今大会の総合優勝も期待されていたリッチー・ポートは17分遅れの34位。

代わりに、彼が所属するナショナルチーム「チーム・ガーミン・オーストラリア」の一員であるルーク・プラップ20歳が2分40秒遅れのステージ5位に。

これが今後の大いなる伏線となる。

 

 

第2ステージ バードウッド〜ロベサル 116㎞(丘陵)

ステージ中盤とフィニッシュ前8㎞地点に2級山岳が用意された、高難易度ではないもののスプリントフィニッシュにもならなそうなステージ。

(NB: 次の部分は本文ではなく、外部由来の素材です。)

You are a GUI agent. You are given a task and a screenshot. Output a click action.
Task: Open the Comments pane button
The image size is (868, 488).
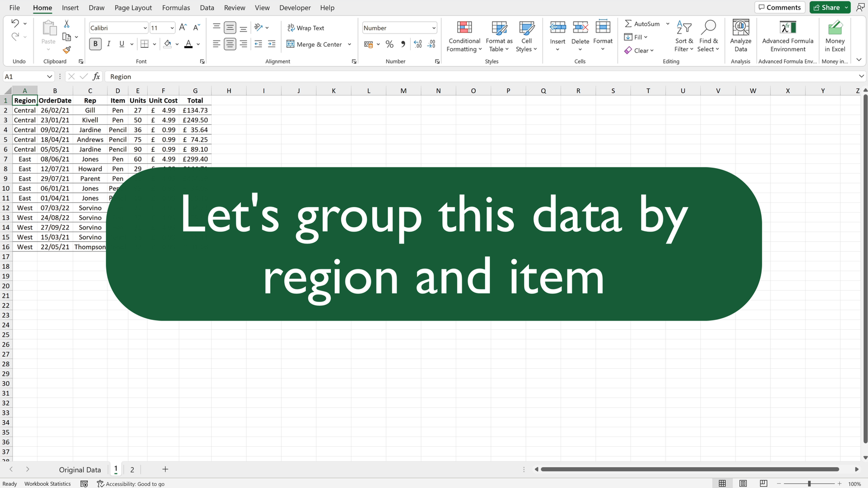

序盤に形成された4名の逃げの中には、ユンボ・ヴィズマ所属で今大会はサーヴェロ・トンズリーヴィレッジの一員として走る総合3位のクリス・ハーパー、総合6位のサイラス・モンク(サイクルハウスレーシング)、そして先月オーストラリアナショナルロードシリーズで総合優勝したばかりの総合11位ブレンダン・ジョンストン(チーム・CCSキャンベラ)など、実力者が複数含まれていた。

 

これを逃したくない総合リーダーのバイクエクスチェンジ、そして総合5位ルーク・プラップを抱えるチーム・ガーミン・オーストラリアが強力に牽引。

とくに前日に17分遅れで総合争いからは完全に脱落していたリッチー・ポートが、若きチームのエース、プラップのために全力で牽引したことにより、4名の逃げはあえなく吸収される。

そうしてゴール前残り7.6㎞地点に設置された2級山岳フォックスクリーク(平均勾配8.8%)でルーク・プラップがアタック。

ただちに独走体制を築いたプラップはそのまま後続を30秒以上突き放し、余裕の勝利を果たした。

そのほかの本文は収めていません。